In selecting music for the performance, Whetstone-Christian chose many of the pieces she had sung earlier, when she was in school. She wanted to conduct the music for an older, seasoned choir like the North Shore Choral Society, whose members have experience, mature voices, and musicality.
“They will do this well,” she said.
It was also an opportunity to educate the mostly white choir about the diversity of Black music, including Gospel and non-idiomatic pieces. Whetstone-Christian acknowledged that some think white choristers should not sing Black music. She disagrees and sees this as an educational opportunity for those unfamiliar with the genre. Experiencing the rhythms and intensity of the music is to learn about it.
One piece was new to Whetstone-Christian: To Sit and Dream by Black female composer Rosephanye Powell with words from the poem To You by Langston Hughes. After discovering it herself, Whetstone-Christian wanted to introduce it to others, she said, for the “dissonance merging with beauty that speaks to our complex world so brilliantly; and how we who dream, we who seek should come together, dream together, make the world a different and more beautiful place, together.”

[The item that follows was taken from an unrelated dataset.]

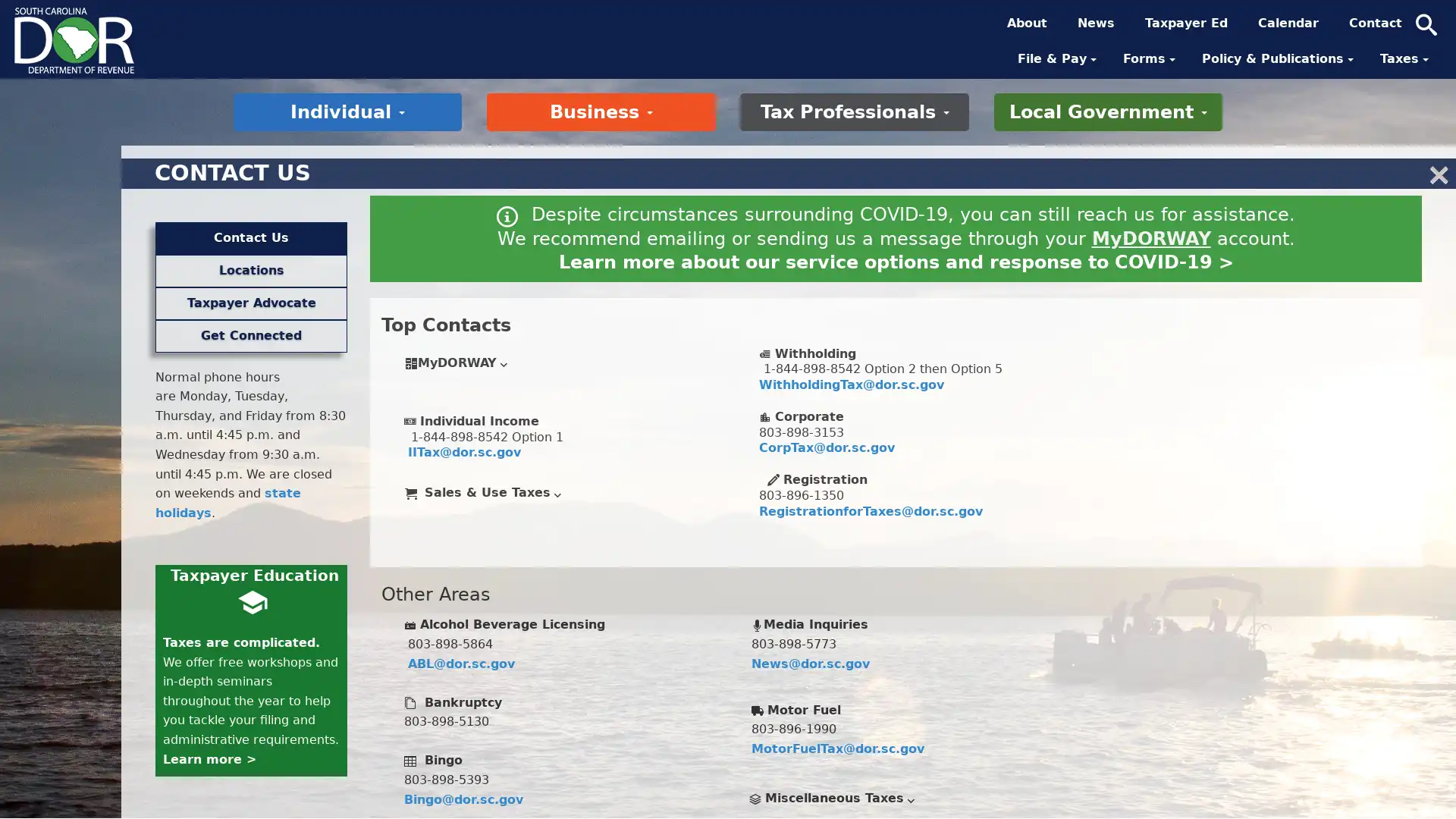 This screenshot has height=819, width=1456. I want to click on Forms, so click(1150, 58).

Under Whetstone-Christian’s direction, the North Shore Choral Society is singing one piece that has never been written down. Composed by her mother and former opera singer Rauquaia Hale-Wallace, Done Opened My Mouth was passed on to Whetstone-Christian through the oral tradition. She in turn, is passing it on to the choir. To learn and sing the music by rote, the North Shore Choral Society has moved out of its comfort zone. In doing so, however, the choir is able to experience what Black singers and others, who in the past had no access to written music, have done for generations.
The North Shore Choral Society looks forward to sharing this beautiful music and the history that comes with it, in its concert on November 13.